Chinese Spy Balloon Calls Back to Cold War U-2 Episode

However, the reverberation from the episode serves as a reminder that powerful nations frequently spy on each other, which often becomes a problem when it is made public or leads to misunderstanding or tragedy.
In 1983, a Soviet fighter jet shot down Korean Air Lines Flight 007 after it entered Russian airspace at night, killing 269 passengers and crew members, including a congressman. American doctor. Moscow said the plane was mistaken for a spy plane. In 2001, a Chinese fighter was too close to a US EP-3E Aries II reconnaissance aircraft gathering intelligence over the South China Sea, forcing it to make an emergency landing at a Chinese base.

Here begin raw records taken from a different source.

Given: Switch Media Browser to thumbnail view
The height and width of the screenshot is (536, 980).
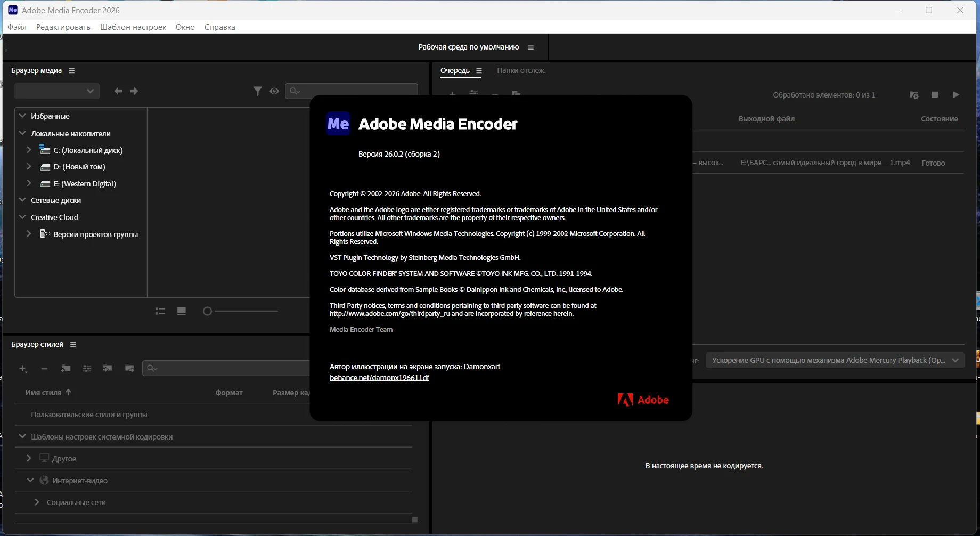Looking at the screenshot, I should pos(182,311).
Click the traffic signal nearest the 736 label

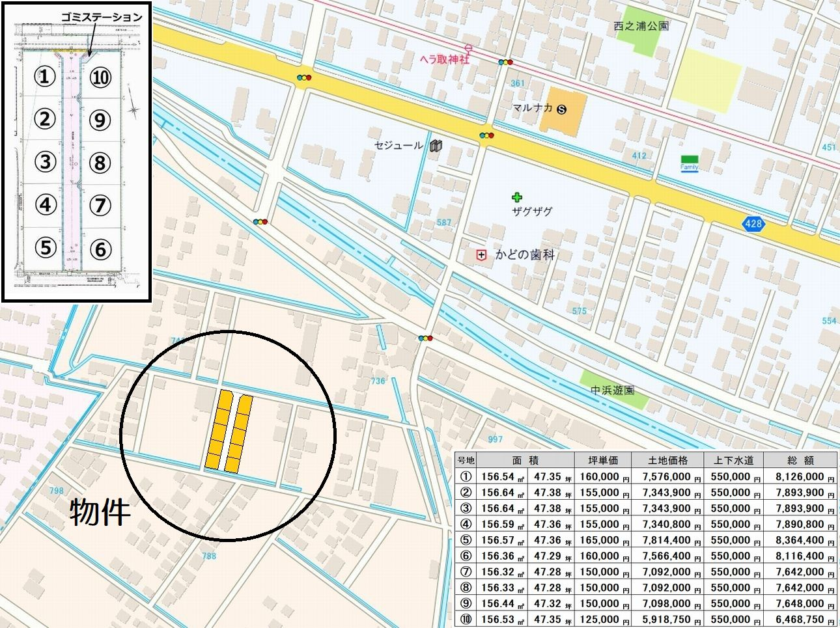[427, 338]
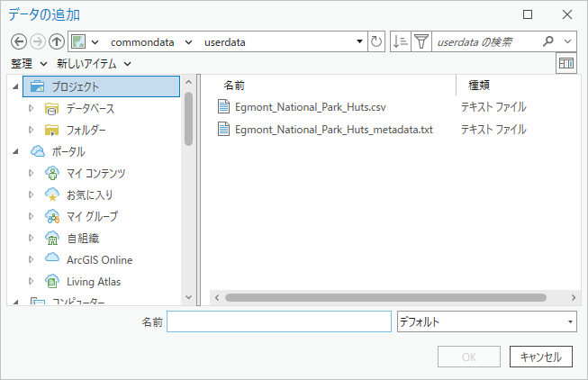Expand the Living Atlas tree node
Screen dimensions: 588x380
click(32, 281)
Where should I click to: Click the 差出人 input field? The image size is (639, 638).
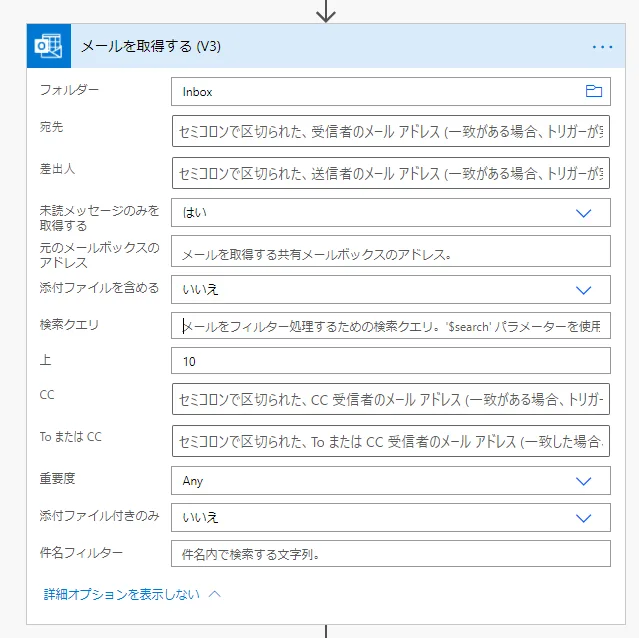[390, 173]
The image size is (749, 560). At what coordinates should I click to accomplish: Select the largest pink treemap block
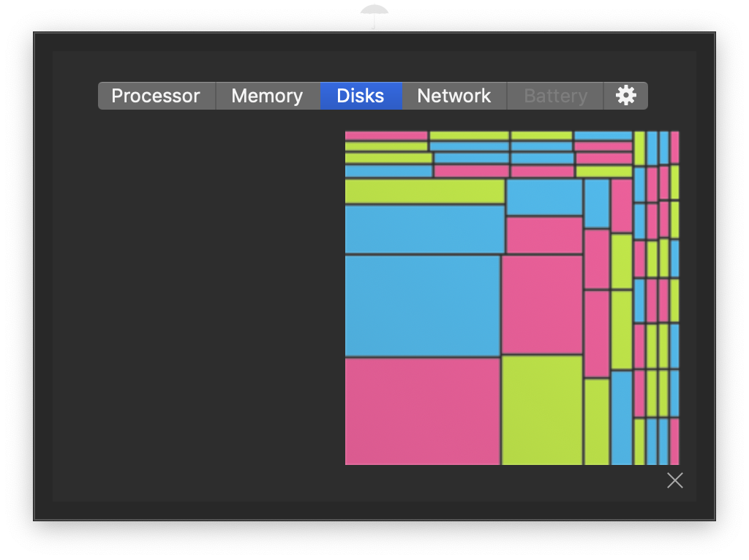[x=422, y=411]
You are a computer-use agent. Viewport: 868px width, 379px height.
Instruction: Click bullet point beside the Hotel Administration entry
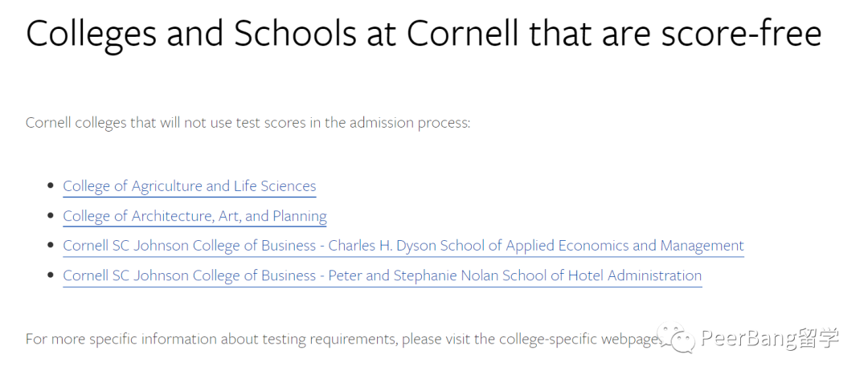[51, 275]
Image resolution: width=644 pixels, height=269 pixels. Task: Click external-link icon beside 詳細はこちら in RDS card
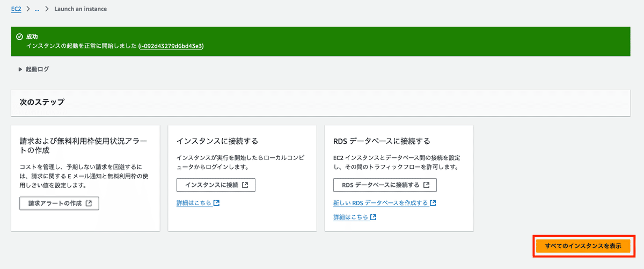click(373, 217)
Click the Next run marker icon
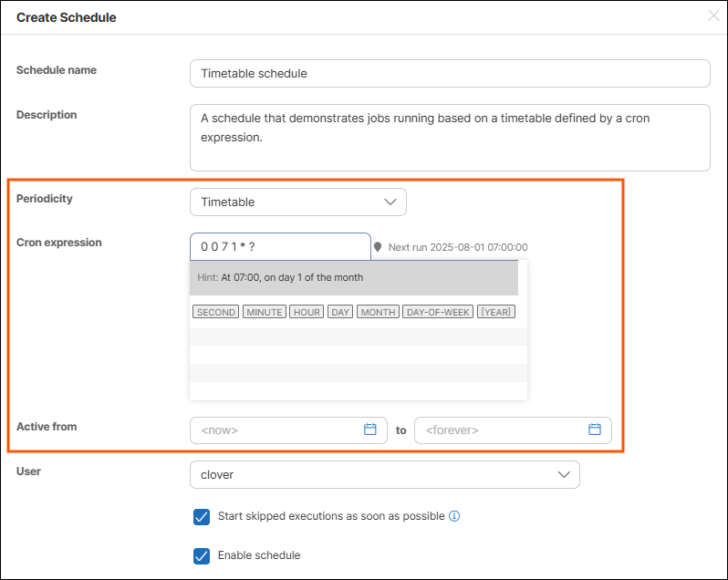This screenshot has width=728, height=580. [x=378, y=247]
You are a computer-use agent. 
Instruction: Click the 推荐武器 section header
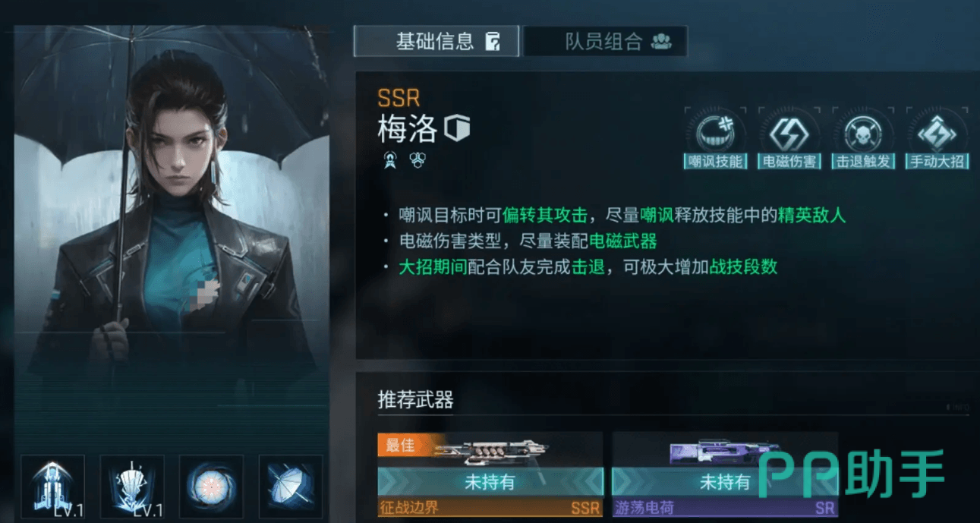416,400
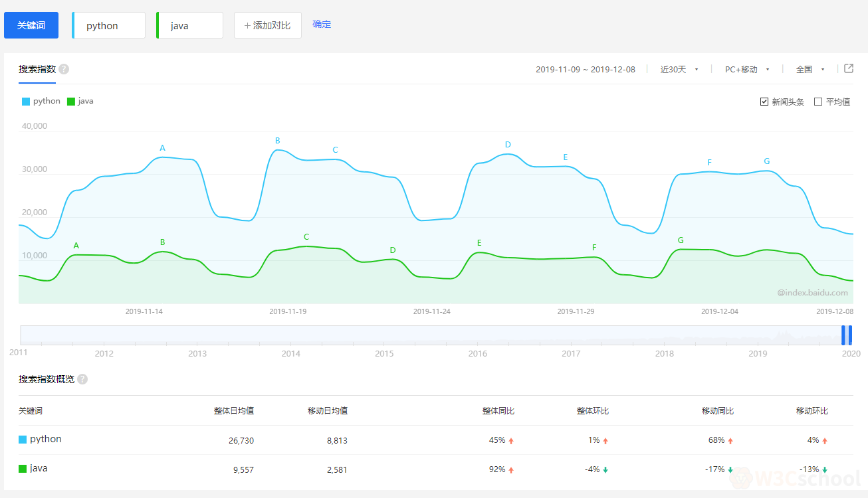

Michael Beschloss, author of Mayday: Eisenhower, Khrushchev, and the U-2 Affair, published in 1986, said: “The United States and its allies have been sending spy balloons over the Soviet Union since the end of the years. 1940. to detect any threat of an impending Soviet surprise attack and to assess the size of the Soviet military complex so that Truman and Eisenhower could assess how much they needed to spend. for national defense.”
Eisenhower “believes that such intelligence gathering serves peace by preventing an unnecessary arms race that could lead to war,” he added. Beginning in 1956, Eisenhower authorized the CIA to secretly send U-2 planes over Soviet territory, betting that their 70,000 feet would keep them undetected. At the same time, Eisenhower understood that the flights could be considered an act of war and insisted on personally approving each flight.
In fact, the flights were detected. Khrushchev knew about them and was furious at the Soviet incursion of airspace, but he did not protest publicly because he did not want to reveal his military’s inability to stop them until a more sophisticated missile. developed.
When the Paris meeting took place in 1960, Eisenhower wanted to avoid any chance of disrupting the meeting and had ordered U-2 flights to be halted earlier. But after bad weather caused a pre-meeting mission to be postponed, Richard Bissell, the father of the CIA program, convinced the president to authorize the last flight on May 1, just two weeks ago. The meeting is scheduled for May 16.
“Even in the less conspiratorial era of the 1960s, some Americans wondered if belligerent figures in our Pentagon had purposely sent flights to destroy the conference,” Mr. Beschloss said. summit or not. “Such questions will now be asked of the Chinese military.”